Put the lines of the listing from the one containing "896x638 pixels. Task: Open" through the one containing "Image resolution: width=1440", both included, into a numbered list, skipping blank lines. Leave the pictures out.

--- Begin RECORDS FOR PROCESSING ---

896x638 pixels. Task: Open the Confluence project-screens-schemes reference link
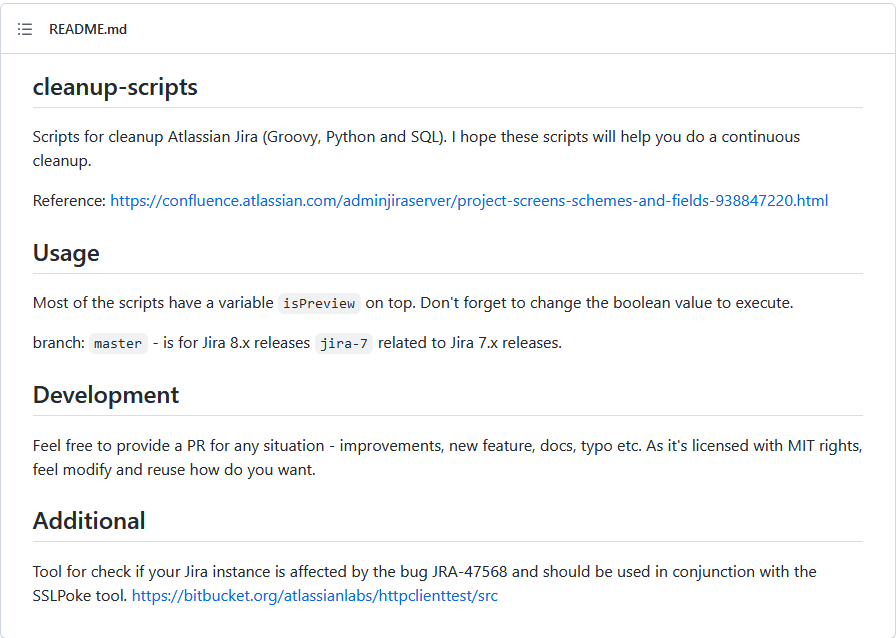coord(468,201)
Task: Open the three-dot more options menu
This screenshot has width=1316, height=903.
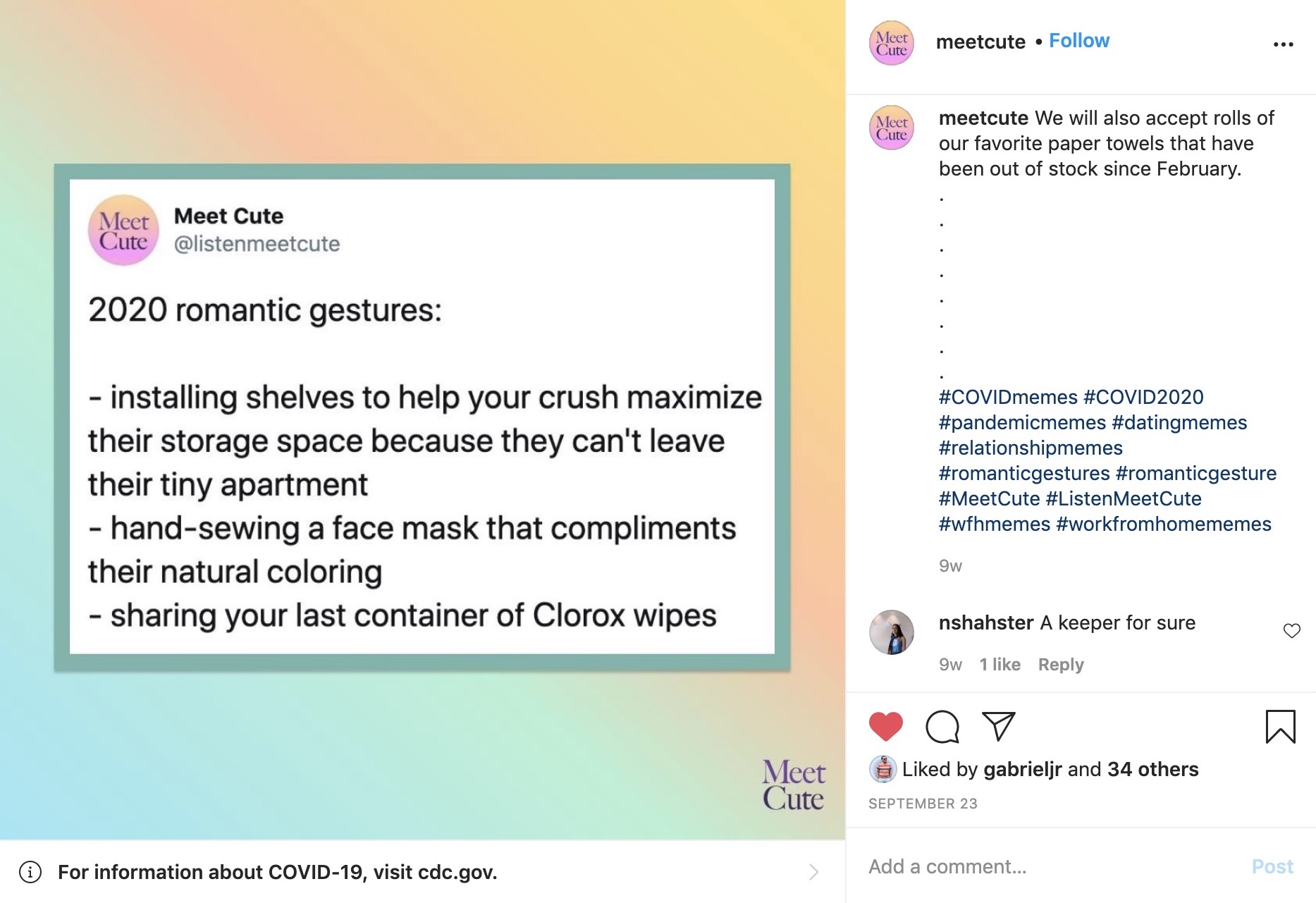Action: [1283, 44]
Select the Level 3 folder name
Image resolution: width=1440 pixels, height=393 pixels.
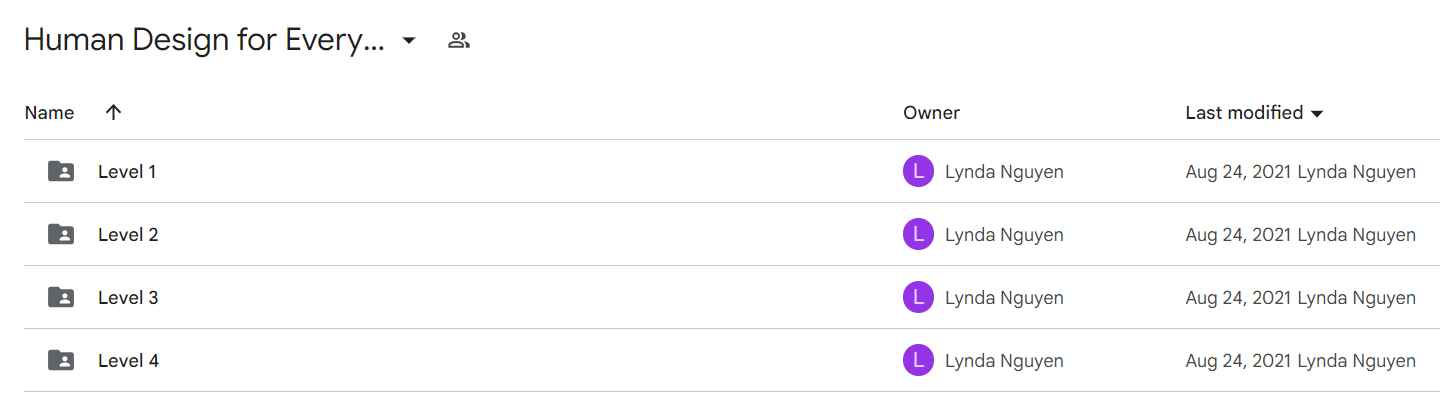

--- End RECORDS FOR PROCESSING ---
--- Begin RECORDS FOR PROCESSING ---

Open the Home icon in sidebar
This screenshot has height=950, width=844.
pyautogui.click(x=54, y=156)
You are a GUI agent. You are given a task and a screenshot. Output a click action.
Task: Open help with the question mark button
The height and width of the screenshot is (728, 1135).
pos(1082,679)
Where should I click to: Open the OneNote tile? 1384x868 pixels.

--- End RECORDS FOR PROCESSING ---

- [SOLUTION TO THIS TASK]:
1. 896x638 pixels. Task: Open the Confluence project-screens-schemes reference link
2. coord(468,201)
3. Task: Open the three-dot more options menu
4. This screenshot has width=1316, height=903.
5. Action: [1283, 44]
6. Select the Level 3 folder name
7. Image resolution: width=1440 pixels, height=393 pixels.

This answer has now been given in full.